Des gros nases emblématiques d’une certaine Amérique bedonnante se la jouent bikers lors d’un road trip riche en gags convenus mais relativement drôles pour peu qu’on ne soit pas bien exigeant dans le genre de comédie pour bikers que l’on réservera prinicpalement aux fans de Johnny Hallyday !
L’argument : Quatre amis dans la force de l’âge décident de se lancer dans un périple censé leur faire oublier le train-train de leur vie et le stress du travail...
Evidemment, délaisser le confort de son canapé pour un voyage tout terrain peut réserver quelques surprises, surtout s’ils croisent la route des redoutables Del Fuegos, un vrai gang de bikers, qui ne sont pas décidés à les laisser tranquilles...
Ils voulaient de l’aventure et du dépaysement, ils vont en avoir, et beaucoup plus que prévu !

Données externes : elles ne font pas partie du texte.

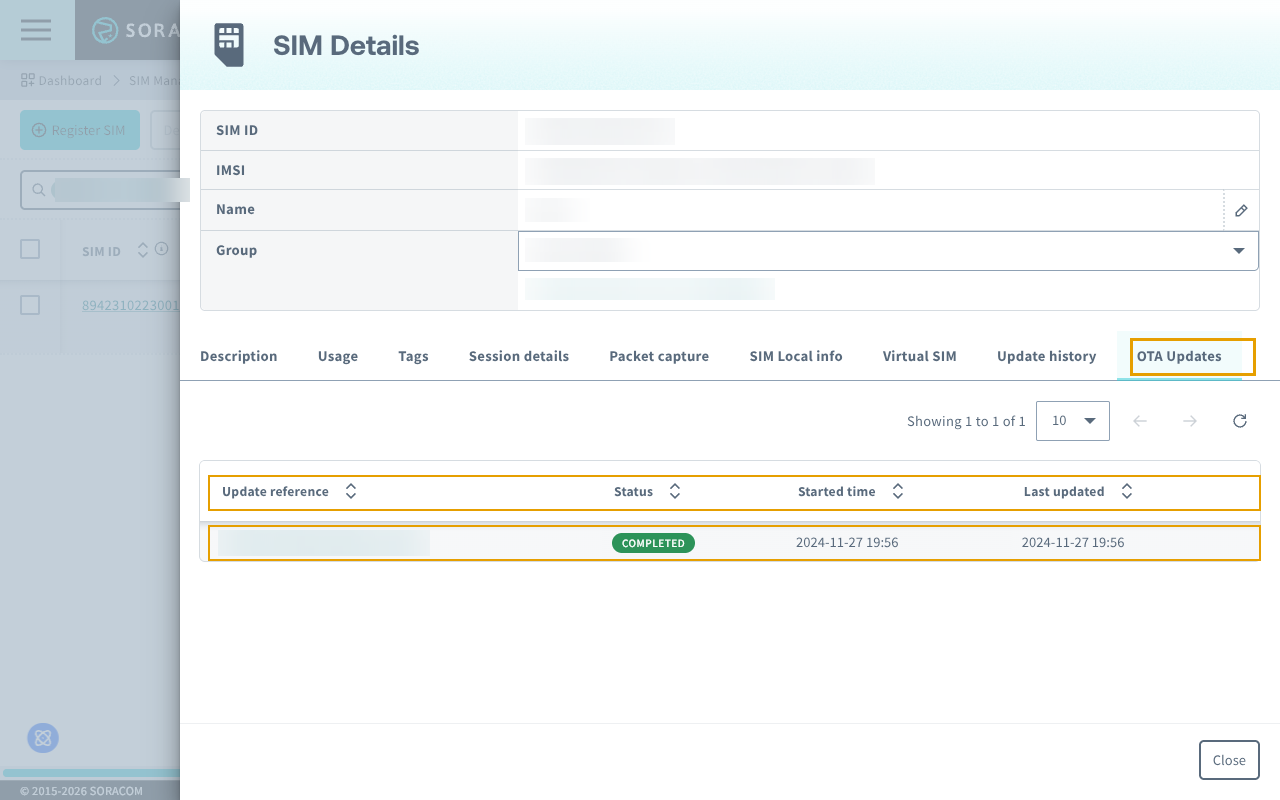Click the support chat bubble icon
1280x800 pixels.
coord(43,738)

Notre avis : Carton fédérateur aux USA qui a séduit en masse les quadragénaires et quinquagénaires en mal d’identité masculine, Bande de sauvages marque la revanche des chefs de famille qui se sentent atteints dans leur virilité à travers leur quotidien accablant. Boulot stressant, femme tyrannique, mômes fatigants... Cela laisse peu de place au excès de testostérone et aux vieux rêves de mômes qui pourtant les obsèdent toujours. Alors le vieux mâle bouillonne et prend finalement la route en bécane pour se la jouer rider in the wild avec ses potes à travers l’Amérique mythique aux paysages spectaculaires. Seulement les deux roues ne changent pas vraiment les bonhomme et le bitume campagnard se révèle d’une férocité comique qui les remet évidemment bien en place, surtout face aux vrais bikers. Ces derniers sont présentés ici comme des pirates de l’arrière-pays, des brutes crasses qui font gentiment régner la terreur sur les rednecks, et qui voient donc forcément d’un bien mauvais œil la venue de ces routards du dimanche à qui ils vont s’amuser à faire peur.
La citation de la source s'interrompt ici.